Pendant ce temps, Hector continuait son commerce de foin et de pommes de terre. Ses profits étaient très satisfaisants.

Le père Boyer, lui, fumait toujours la pipe, sa chaise adossée au mur de la maison ou dans sa cuisine. Il tirait des bouffées en pensant à son fils Adélard qui, s’il avait vécu, aurait hérité de la terre paternelle, une terre qui, pendant soixante-dix ans, avait appartenu à deux générations de Boyer : Anthime Boyer, son père, et lui-même. Et il se disait que si son fils n’avait pas été emporté si jeune, le champ aurait probablement été plus de cent ans dans la même famille. Ça c’est beau, une terre qui passe de père en fils, une terre que l’on a cultivée avec amour et que l’on transmet avec toutes sortes de souhaits et d’espoirs au garçon que l’on a élevé, formé, et qui a, lui aussi, le culte du sol.

Silencieusement, en fumant sa pipe, le vieux songeait à cette terre qu’il avait vendue, à son fils, qui reposait au cimetière à côté de son grand-père. Lui aussi irait les rejoindre un jour. Ça, ce sont les pensées que roule dans sa tête un vieil habitant qui est venu finir ses jours au village.

Ils étaient bien affligés, les deux vieux, l’un en pensant à son fils mort et l’autre à sa fille partie pour se faire religieuse. En deux mois elle vieillit de dix ans, la mère Boyer. Elle avait l’air bien triste, bien caduque maintenant. Sœur Sainte-Perpétue écrivait une fois par mois. Dire qu’elle donnait des nouvelles, ce serait mentir. Simplement, elle parlait de la joie qu’elle éprouvait d’avoir trouvé sa voie, d’être entrée dans le chemin qui la conduirait au ciel.

— C’est de bien belles lettres, disait en soupirant la vieille mère, qui ignorait tout de la vie de sa fille.

Comme ni elle-même ni son mari ne savaient écrire, elle demandait à Flore, la fille de la voisine, de répondre pour elle à la jeune novice. Puis, un jour, une lettre arriva, annonçant que sœur Sainte-Perpétue était partie pour une lointaine destination. Sa supérieure l’envoyait en Louisiane où elle prendrait soin des malades dans un hôpital de la Nouvelle-Orléans. En lisant cette nouvelle, la vieille mère eut la sensation qu’on lui arrachait son enfant. À ce moment, elle eut l’intuition qu’elle ne la reverrait plus.

Hector, lui, pensait à son commerce. Il faisait des plans. Il n’attendait pas que le foin fût récolté et engrangé pour négocier avec les fermiers. Dès les premiers jours de juin, il rendait visite aux cultivateurs et s’entendait d’avance avec eux pour acheter leur récolte. Il ne voulait pas les exploiter, simplement faire un honnête profit. « Je veux que chacun vive », disait-il. « Non, pas tout pour moi et rien pour les autres. À chacun sa part. » Ceux qui s’étaient fait jouer par les vieux commerçants l’assuraient de leur bon vouloir et lui promettaient leur coopération.

Hector était satisfait et entrevoyait de belles affaires. Mais ce fut la guerre…

Le jeune homme fut appelé sous les armes. Il fut enrôlé dans l’infanterie. Après quatre mois d’entraînement au pays, on l’envoya outre-mer.

Maintenant les deux vieux étaient seuls dans leur maison.

Avoir élevé une famille et, en peu de temps, voir partir ces enfants qui étaient la joie et la consolation des vieux jours, c’est une chose cruelle, amère, infiniment pitoyable.

Désormais, la demeure semblait vide. Elle était sombre, silencieuse et triste.

À l’heure des repas, les deux vieux se mettaient à table, mais ils mangeaient sans faim. Sans rien dire, ils regardaient les places de ceux qui étaient partis.

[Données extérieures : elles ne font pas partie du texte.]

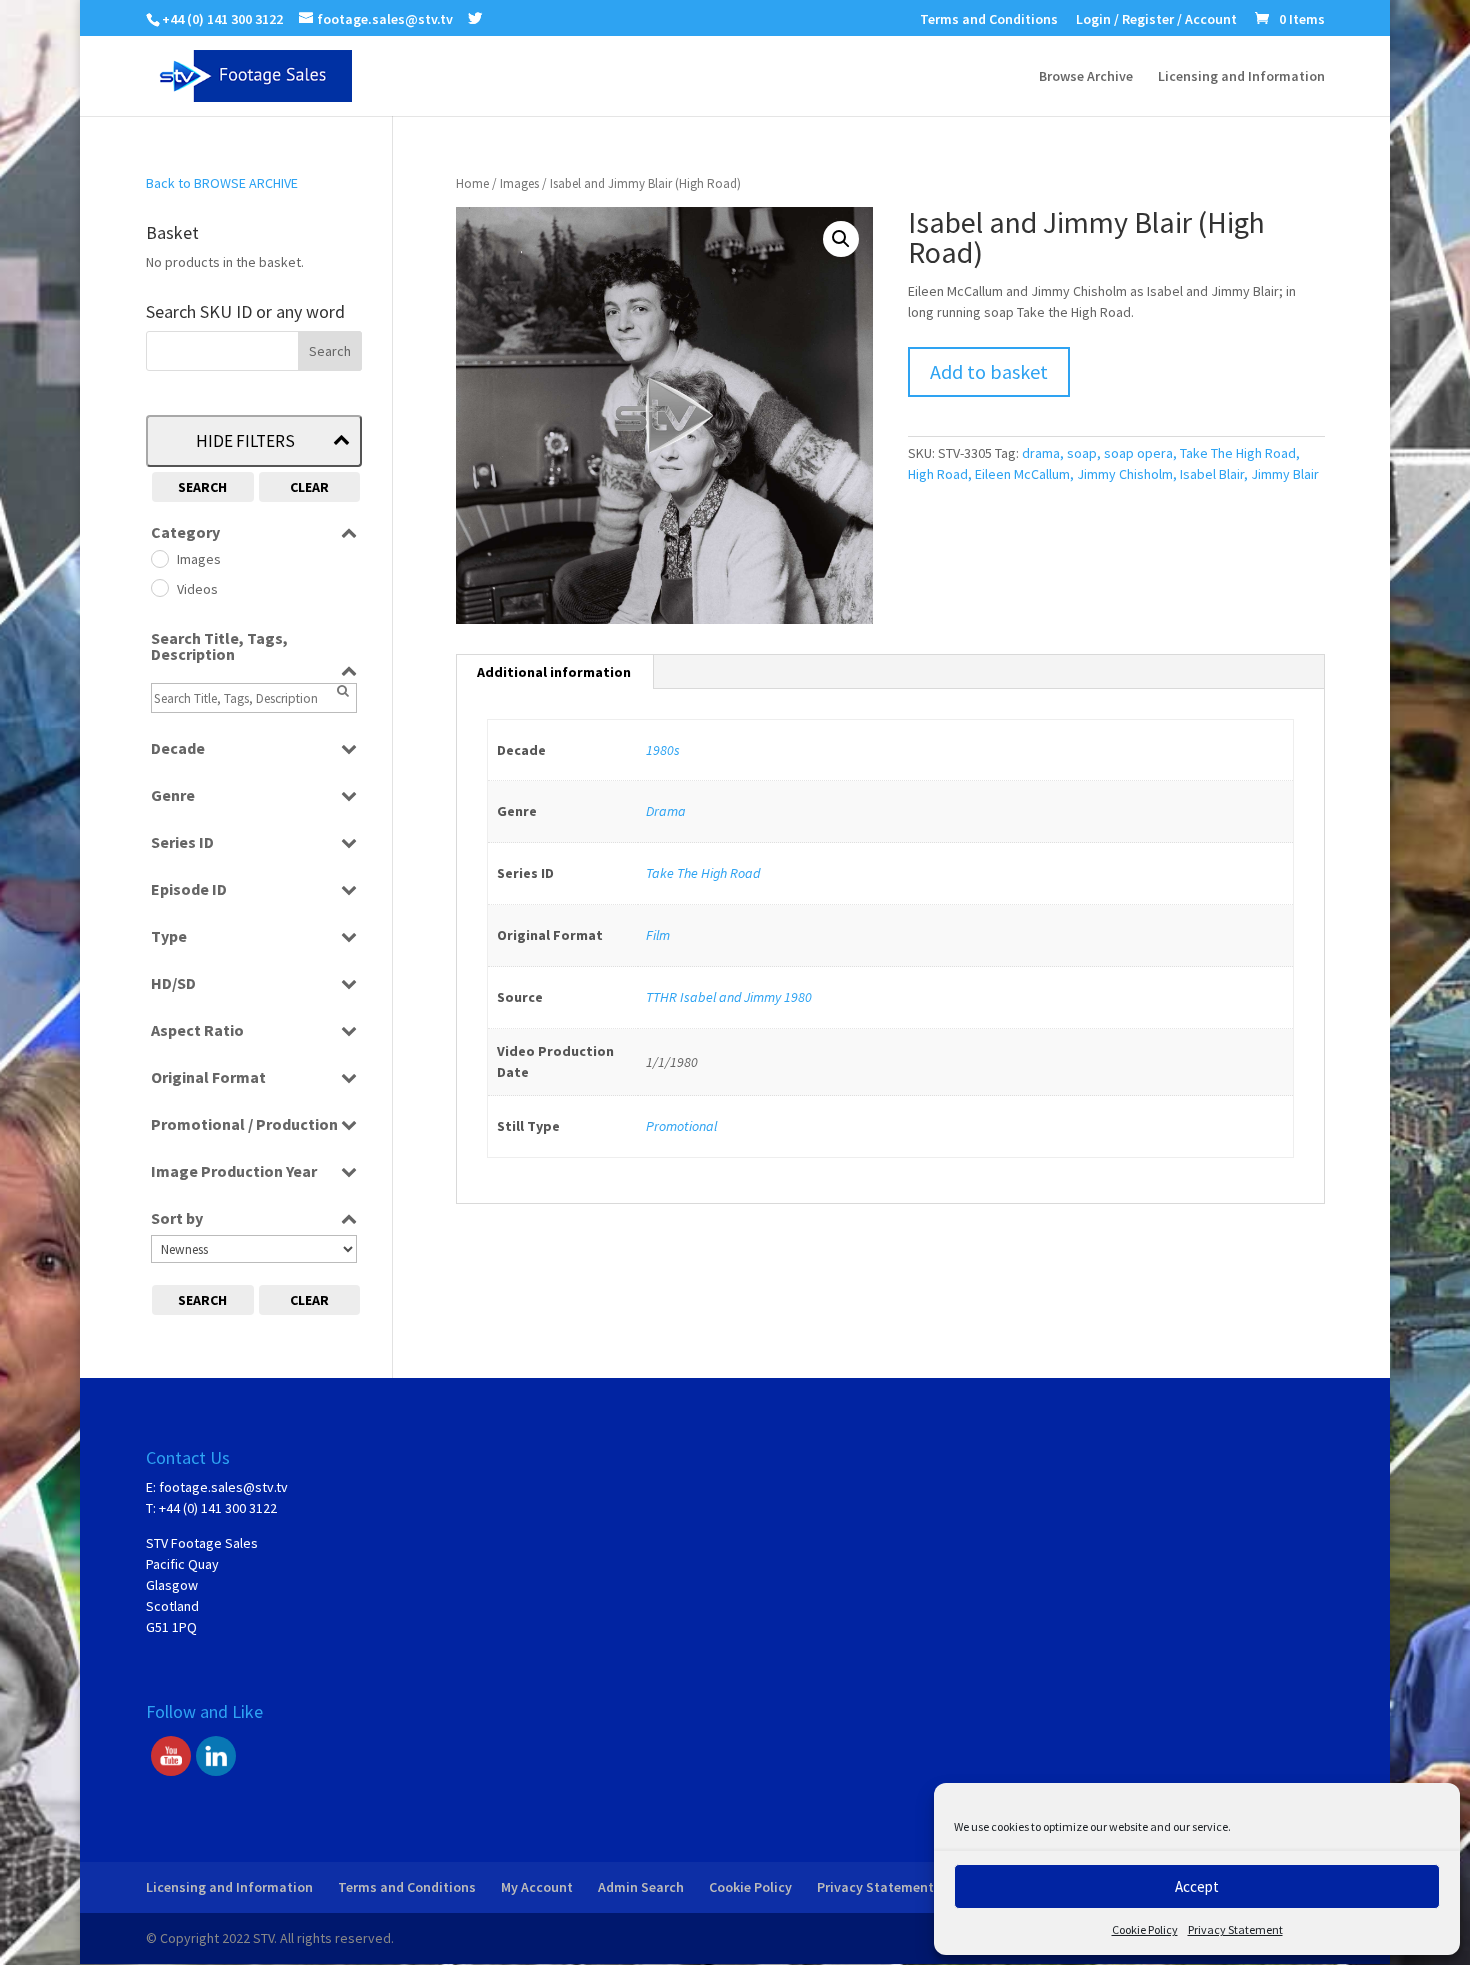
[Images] (159, 558)
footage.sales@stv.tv (223, 1487)
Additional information (554, 672)
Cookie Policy (1145, 1929)
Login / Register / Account (1156, 20)
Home (472, 183)
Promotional (681, 1126)
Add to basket (989, 371)
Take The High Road (703, 873)
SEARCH (202, 487)
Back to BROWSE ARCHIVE (222, 183)
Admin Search (641, 1887)
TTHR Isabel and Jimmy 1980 (729, 997)
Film (658, 935)
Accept (1197, 1886)
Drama (666, 811)
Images (519, 183)
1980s (663, 750)
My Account (537, 1887)
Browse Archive (1086, 77)
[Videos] (159, 587)
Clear (309, 487)
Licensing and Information (1241, 77)
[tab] (554, 672)
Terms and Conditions (989, 20)
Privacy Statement (1235, 1929)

Ils avaient perdu toute ambition, tout espoir, tout courage. Rien ne les intéressait plus. La vieille maison semblait morte comme une lampe dont l’huile est épuisée et qui s’éteint lentement, qui meurt… La seule vie qui entrait maintenant dans la demeure des deux vieux c’était les lettres du fils soldat et de la fille religieuse. Chacune de ces lettres était, aurait-on dit, comme un peu d’huile que l’on aurait versée dans une lampe qui aurait été l’âme de cette maison, un peu d’huile qui aurait ravivé pour une heure la flamme presque éteinte. Et la lampe aurait alors dissipé l’ombre qui enveloppait cette demeure, aurait produit un rayonnement et procuré quelques minutes de contentement à ses habitants.

Les lettres, ils les lisaient tour à tour, ils les reprenaient, les relisaient pour en saisir tout le sens, toute la signification, comme le mendiant affamé qui hume avec joie le fumet du bol de soupe qu’on lui a servi et qui goûte, savoure et retourne dans sa bouche chaque cuillerée qu’il prend. Après les avoir lues, ils y pensaient longuement, ils pensaient aux mots écrits, cherchaient à deviner des choses. Ils y pensaient en mangeant, assis, silencieux, sur leurs chaises. Ils y pensaient encore le soir en se couchant. On aurait dit qu’ils ramassaient toutes les miettes de ce festin d’affection qui leur avait été servi. C’était de la vie qui entrait en eux, des choses qui se logeaient dans leurs vieilles têtes grises.

Puis, comme la substance de la lettre était épuisée pour ainsi dire, comme l’huile dans la lampe, il arrivait une autre lettre qu’ils ruminaient longuement comme la précédente. Certes, leur fille et leur fils étaient bien loin, peut-être ne les reverraient-ils jamais, mais tout de même ils recevaient de leurs nouvelles. Leurs enfants les associaient à leur vie.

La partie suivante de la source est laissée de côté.